Source data: Begin

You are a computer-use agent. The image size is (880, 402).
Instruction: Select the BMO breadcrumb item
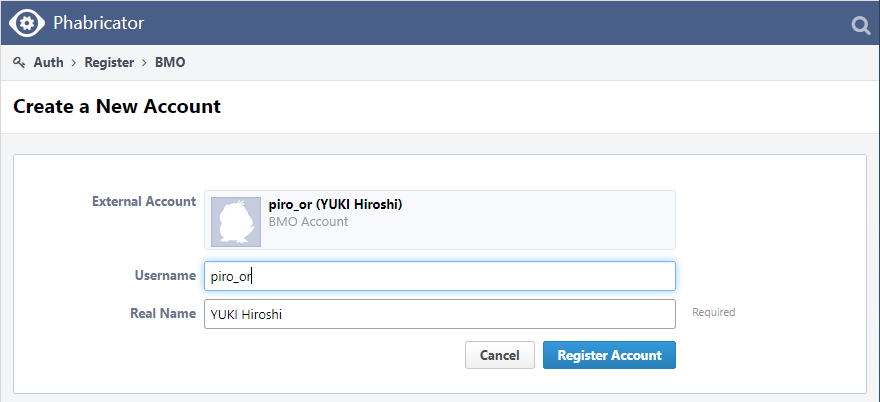click(x=170, y=62)
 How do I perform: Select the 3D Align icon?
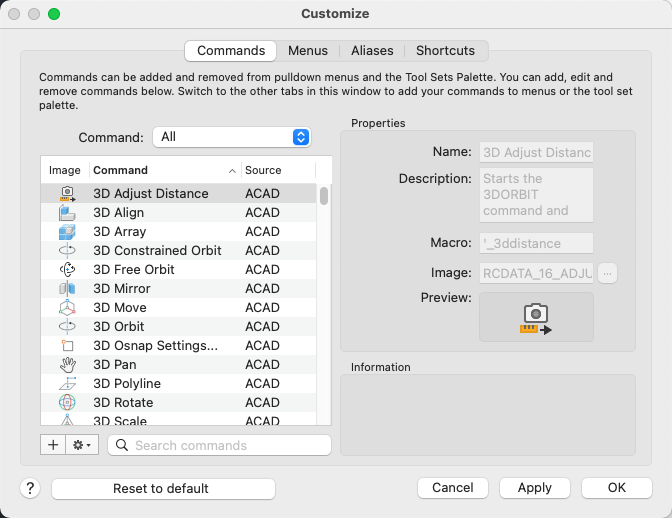[x=67, y=213]
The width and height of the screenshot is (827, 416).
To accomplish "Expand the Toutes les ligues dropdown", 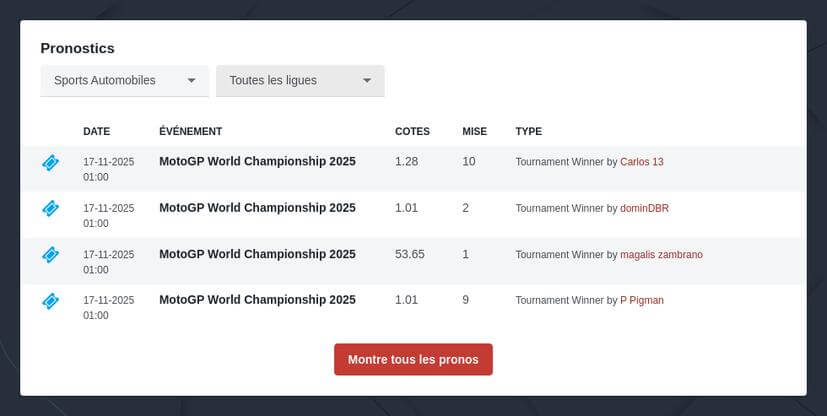I will [300, 80].
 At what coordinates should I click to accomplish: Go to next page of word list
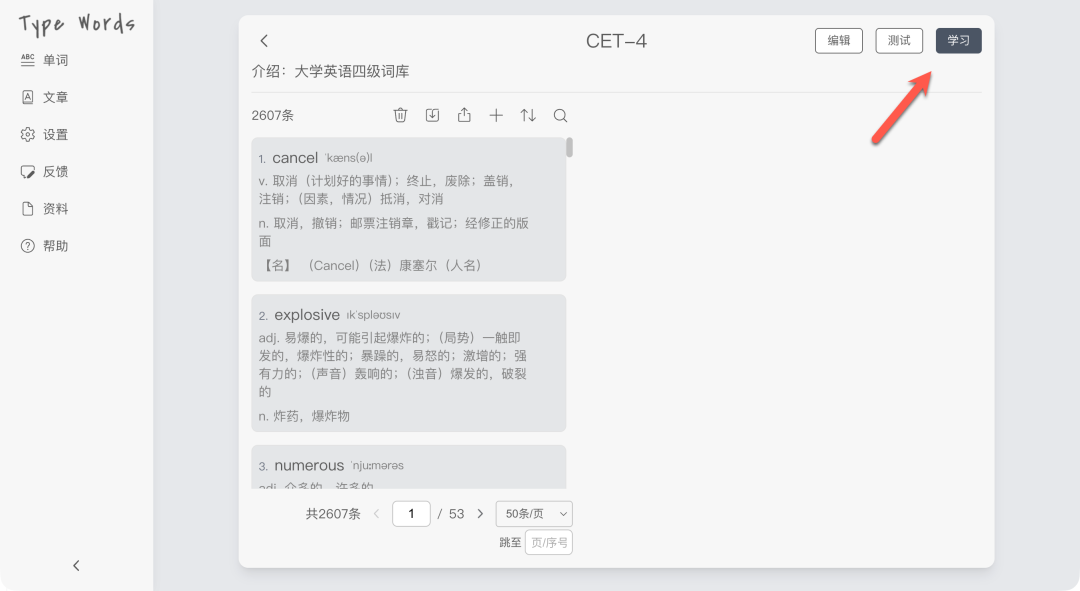(x=480, y=514)
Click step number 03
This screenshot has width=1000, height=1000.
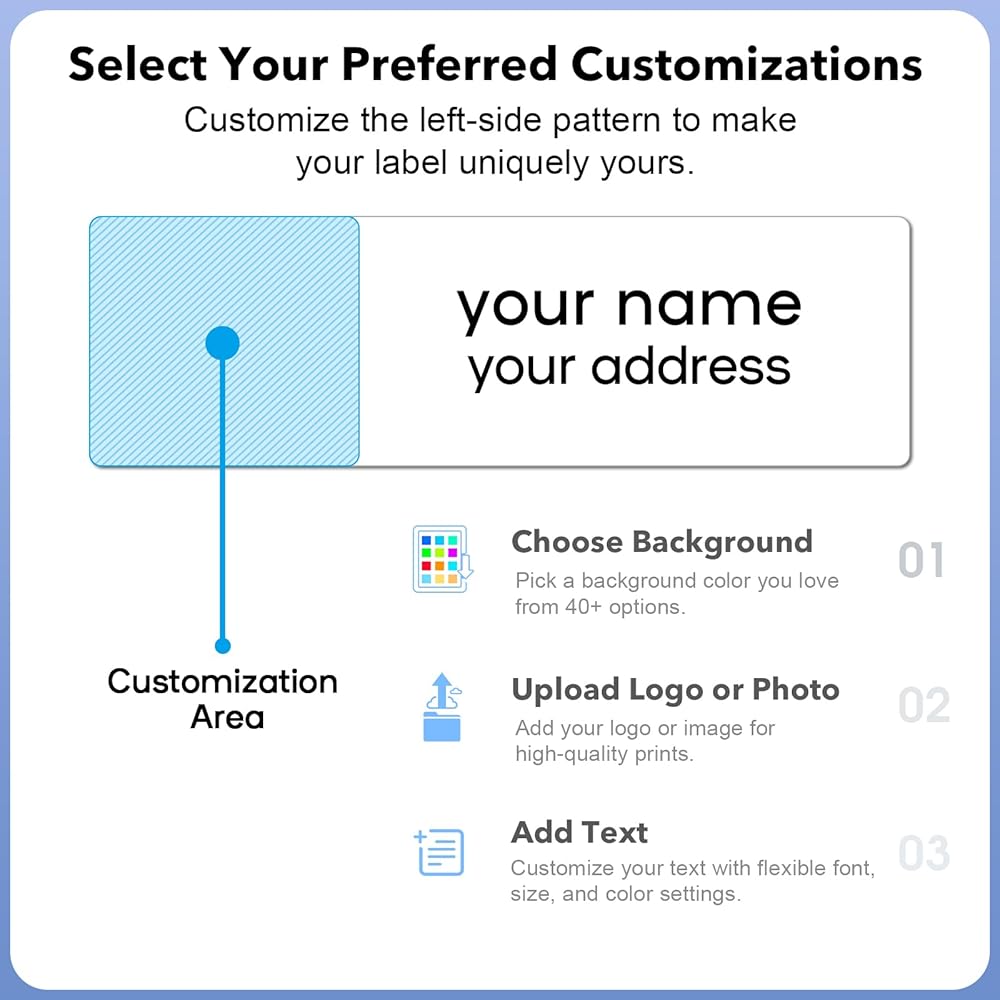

Source data: End

- [Problem] Exclude all pictures and reproduce exactly the lines from the one containing "At what coordinates" through the final line of the entries above.

- [Expected output]
 At what coordinates should I click to accomplish: Go to next page of word list
(x=480, y=514)
Click step number 03
This screenshot has width=1000, height=1000.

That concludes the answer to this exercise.